Supramolecular Self-assembled Peptide Scaffolds for Fluorescence Enhancement and Delayed Emission
Abstract
Luminescent organic materials are increasingly important to applications ranging from bioimaging and sensing to optoelectronics and phototherapy. Their performance depends on controlling excited-state dynamics, yet organic luminophores face intrinsic limitations such as weak spin-orbit coupling, aggregation-induced quenching, and oxygen sensitivity. Conventional strategies such as crystallization, polymer encapsulation, and host-guest assembly, which can improve fluorescence, thermally activated delayed fluorescence (TADF), and room-temperature phosphorescence (RTP), but often lack biocompatibility, adaptability, or aqueous stability. Peptide-based supramolecular assemblies are emerging as versatile alternatives, offering modularity, biodegradability, and the ability to create ordered nanostructures through hydrogen bonding (H-bonding), π-π stacking, hydrophobic interactions, and electrostatics.
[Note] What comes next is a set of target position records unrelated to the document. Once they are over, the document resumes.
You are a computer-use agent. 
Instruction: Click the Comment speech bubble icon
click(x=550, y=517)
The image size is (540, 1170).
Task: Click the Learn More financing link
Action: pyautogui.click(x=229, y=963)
These assemblies generate confined and tunable microenvironments that suppress non-radiative losses, stabilize triplet states, and protect excitons from quenching, thereby enabling efficient fluorescence, long-lived RTP, and oxygen-tolerant TADF. In this review, we highlight recent advances in peptide-luminophore co-assemblies that enhance emission efficiency and stability in biological conditions. We discuss molecular design principles, mechanistic insights, and representative examples across fluorescence, RTP, and TADF systems, and outline future directions in predictive peptide design, stability engineering, and multifunctional applications. Overall, peptide supramolecular scaffolds show great promise as next-generation platforms for efficient and versatile luminescent materials.